The commission unanimously approved the mission without discussion or dissent on Tuesday. The vote came at the request of President Claudia Sheinbaum Pardo, the senator said.

The 7th Special Forces Group, whose motto is De Opresso Liber! (Free the oppressed!), has participated in peacekeeping operations in Panama, Peru and Ecuador, and has been deployed to Afghanistan. Also known as Green Berets, they participated in operation Just Cause, which resulted in the January 1990 capture of Panamanian dictator Gen. Manuel Noriega, wanted in the U.S. on drug charges.

Two members of the Mexican Navy’s Marine Infantry stand guard on a pier in Baja California. (Government of Mexico)

Sheinbaum and President Donald Trump earlier this month reached a deal to postpone crushing 25% tariffs on Mexican exports to the United States in exchange for Mexico stepping up its fight against the drug cartels flooding America with the deadly illicit drug fentanyl.

In return, the U.S. is supposed to step up its interdiction of firearms being illegally crossed into Mexico.

Mexico in the past has let in American military advisers into its territory, but always on training missions, U.S. security experts say.
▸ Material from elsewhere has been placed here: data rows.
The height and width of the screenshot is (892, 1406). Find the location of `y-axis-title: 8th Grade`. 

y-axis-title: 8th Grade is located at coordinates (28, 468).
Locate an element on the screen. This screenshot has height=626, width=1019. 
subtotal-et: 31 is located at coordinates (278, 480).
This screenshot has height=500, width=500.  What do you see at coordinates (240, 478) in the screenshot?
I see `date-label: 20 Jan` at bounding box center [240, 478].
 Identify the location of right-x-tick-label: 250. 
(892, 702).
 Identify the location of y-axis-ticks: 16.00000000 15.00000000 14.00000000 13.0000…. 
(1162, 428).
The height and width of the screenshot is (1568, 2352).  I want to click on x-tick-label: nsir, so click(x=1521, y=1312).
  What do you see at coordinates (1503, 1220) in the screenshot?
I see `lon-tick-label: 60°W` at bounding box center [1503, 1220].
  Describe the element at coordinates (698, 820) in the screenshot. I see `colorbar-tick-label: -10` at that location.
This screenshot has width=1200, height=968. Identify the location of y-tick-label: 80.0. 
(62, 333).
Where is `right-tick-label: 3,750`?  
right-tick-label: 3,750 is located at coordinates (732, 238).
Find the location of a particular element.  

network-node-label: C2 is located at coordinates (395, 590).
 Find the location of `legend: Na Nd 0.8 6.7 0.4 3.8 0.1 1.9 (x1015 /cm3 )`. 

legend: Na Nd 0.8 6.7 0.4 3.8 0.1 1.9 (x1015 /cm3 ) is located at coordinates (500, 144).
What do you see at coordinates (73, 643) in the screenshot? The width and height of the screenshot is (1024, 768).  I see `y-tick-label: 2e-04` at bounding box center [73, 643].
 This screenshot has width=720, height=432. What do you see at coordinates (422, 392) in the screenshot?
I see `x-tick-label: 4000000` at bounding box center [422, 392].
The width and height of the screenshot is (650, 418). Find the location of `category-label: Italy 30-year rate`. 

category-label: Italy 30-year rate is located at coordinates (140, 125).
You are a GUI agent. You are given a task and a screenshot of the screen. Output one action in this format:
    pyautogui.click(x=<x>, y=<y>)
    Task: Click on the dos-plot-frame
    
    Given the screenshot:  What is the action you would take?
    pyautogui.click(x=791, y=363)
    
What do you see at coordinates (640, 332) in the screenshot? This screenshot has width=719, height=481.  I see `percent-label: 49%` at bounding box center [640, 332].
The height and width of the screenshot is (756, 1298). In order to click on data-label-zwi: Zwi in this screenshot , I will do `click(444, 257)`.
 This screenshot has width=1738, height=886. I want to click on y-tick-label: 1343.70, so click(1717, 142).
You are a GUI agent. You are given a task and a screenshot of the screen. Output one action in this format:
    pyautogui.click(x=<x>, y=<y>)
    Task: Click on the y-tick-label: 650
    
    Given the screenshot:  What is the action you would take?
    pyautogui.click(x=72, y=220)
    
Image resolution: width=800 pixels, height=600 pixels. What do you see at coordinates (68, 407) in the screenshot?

“It’s important to say the Green Berets’ role is going to be just that: Training,” said Scott Stewart, vice president of intelligence for international security consultant TorchStone Global. “It’s not like they’re sending in the SEALs, the Delta (Force) or the (Army) Rangers. It’s not like we are seeing the deployment of combat troops or combat aircraft.”

Mexican news media, however, earlier this month reported the presence of an alleged American spy plane off the coasts of Baja California and possibly Sinaloa. The Mexican government denied any unauthorized air incursions.

Stewart said the Mexican government may have allowed the presence of such an airplane so it could pass on intelligence to its law enforcement agencies.

“That may be an attempt to increase signals intelligence – that plane is a vacuum, it sucks up all communications – but I think it would be intelligence to pass to the Mexican marines and not necessarily in preparation for a U.S. airstrike or something,” Stewart said.

Signals intelligence means decrypting and interpreting cellphone, radio and radar signals that have been intercepted from an adversary.

Mexico has traditionally been very guarded when it comes to letting in American troops – ever since the U.S. took half of its territory in 1848, political experts say. That is unlikely to change even with the threat of tariffs if Mexico doesn’t continue to slow the flow of migrants or fentanyl to the U.S.

Stewart agrees.

“I think this is mostly designed to prompt the Mexican government to do more and at the same time it looks like the Americans are trying to help them by training them some more,” he said.

The truce on the Mexican tariffs ends in March.